The recent events of Seattle show that “police reform” should no longer be on the menu. Nevertheless, the Sun editorial state reveals its stance that “There’s an urgency to addressing police misconduct and criminal justice disparities … but not necessarily to fundamentally changing course [emphasis added].”
Resort to gaslighting when reason fails
Reform advocates are on one end of the spectrum while those who view defunding as an essential first step towards abolishing police is on another. Anybody who tells you differently is gaslighting you.
Baltimore Sun seems adamant in explaining that both people in reality are asking for the same thing.
A head chef/crime reporter, Justin Fenton, shocked the world in a June 19th article, when he wrote” The calls [to defund] mean different things to different people. Some organizations pushing for police reform want fewer resources for police and more money for the community.” He recognized a leader in the abolitionist movement is the People’s Power Assembly, something the editorial left out.
A day after the City’s largest march, lead by Baltimore’s youth on June 1, it was made clear what the unifying demands were for the thousands who canvassed Baltimore’s streets.
“We are not calling for police reform. We are calling for police abolition. We understand that the police establishment as a whole is too corrupt for reform, therefore we are calling for a complete restructuring of the system.” – from The Youth June 2, 2020
Is the corporate media giant, respective editorial staff, and select reporters each taking turns gaslighting the rest of the nation? No.
Many of journalism’s stalwarts, much like most police departments, are institutional relics fervently resistant to change. Both entrepreneur David Troy (in a 2016 editorial) and Maryland Delegate Bilal Ali (in a 2018 letter to then Mayor Catherine Pugh) proposed disbanding the department.
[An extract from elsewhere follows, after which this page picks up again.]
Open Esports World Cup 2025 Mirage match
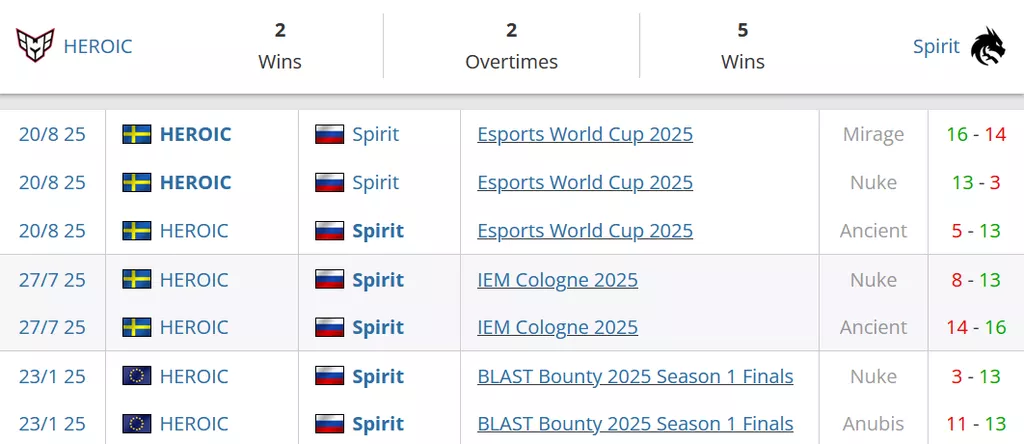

They did so in the wake of very public corruption scandals proposing that reforming a culture of covering up criminality isn’t in the best interest of those victimized by BPD.
“I propose that this 150-year experiment be swiftly ended. Let’s shut down the Baltimore Police Department as it exists in its current form and create a new agency that is empowered and properly constituted to meet all constitutional and legal requirements as set forth by the DOJ from its inception. ” – David Troy, 2016 Baltimore Sun
In a supreme act of gaslighting, the Sun’s editorial sought to shove down our throats the mightiest of comfort food when it wrote: “Frankly, police departments were already headed toward defunding.” Surely the Sun isn’t suggesting that without the direct action of burning down precincts – we would have gotten here eventually anyways? Riiiight.
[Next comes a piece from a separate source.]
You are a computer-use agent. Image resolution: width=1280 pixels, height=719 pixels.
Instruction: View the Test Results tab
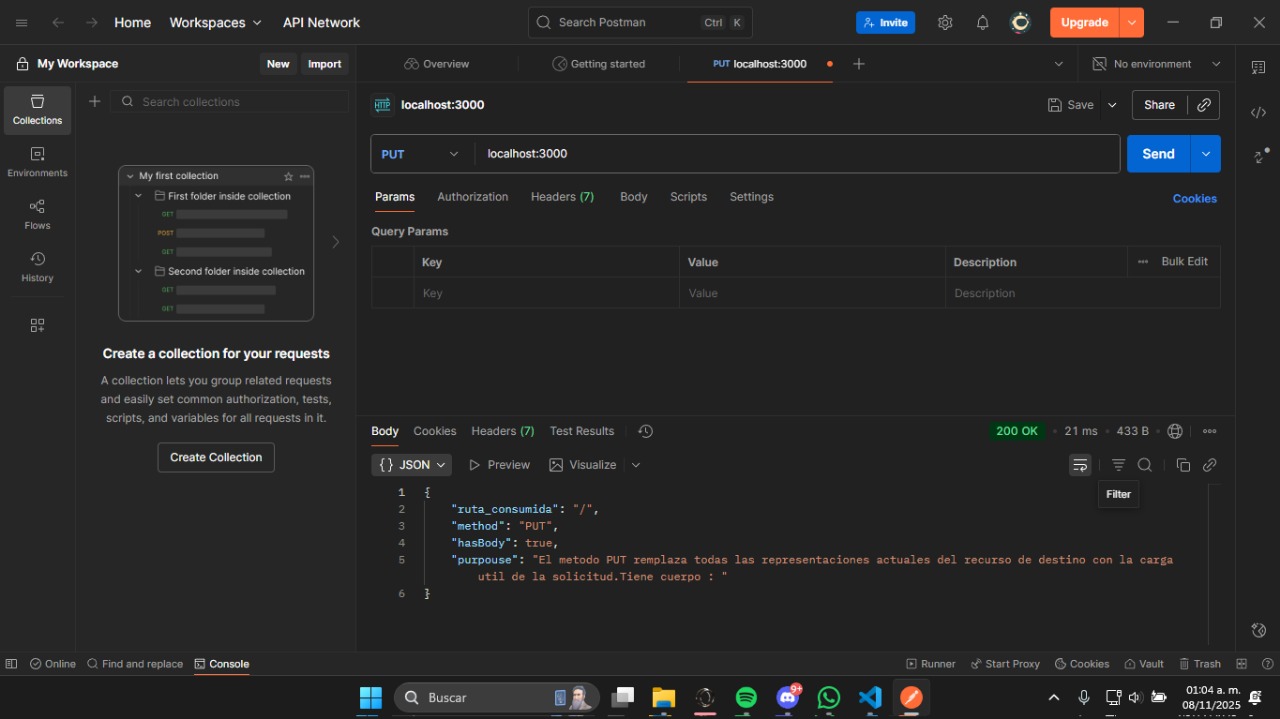[582, 431]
The Sun’s editorial brain trust didn’t mention the years of work and ideas put forth by the likes of Troy, Ali, PPA, The Youth, or ACLU. Instead it awarded a defacto defunding of Law Enforcement to (wait for it) the resume of President Donald Trump. The Sun viewed his mishandling of the COVID19 pandemic as akin to an unintended consequence that pushed municipalities toward “lean times” that will affect police budgets – thus defund them.
The degree of mental gymnastics the board performed to arrive at thank Trump for defunding police is a marvel yet to be paralleled.
One can only surmise that the Sun is trying to tell its readership that the thing that they see (a demand to upend Baltimore Police) isn’t the thing that they fear – an effort to dismantle White Supremacy.
An unexamined editorial position is not one worth having. Whether this argument stands that the Sun is cowering from the light that oppressive policing is no longer palatable will be known soon enough.
Soon the recently racially diverse editorial staff will likely to take a stance on upcoming issues ripe for gaslighting: the city’s budget priorities, the presidential debates, the ongoing failures of the consent decree and the leadership of Commissioner Michael Harrison. I’ll be right here waiting, sort of.
Lincoln had it right. Maybe the way to challenge the system is to put on a disguise, and make only clandestine trips through Baltimore.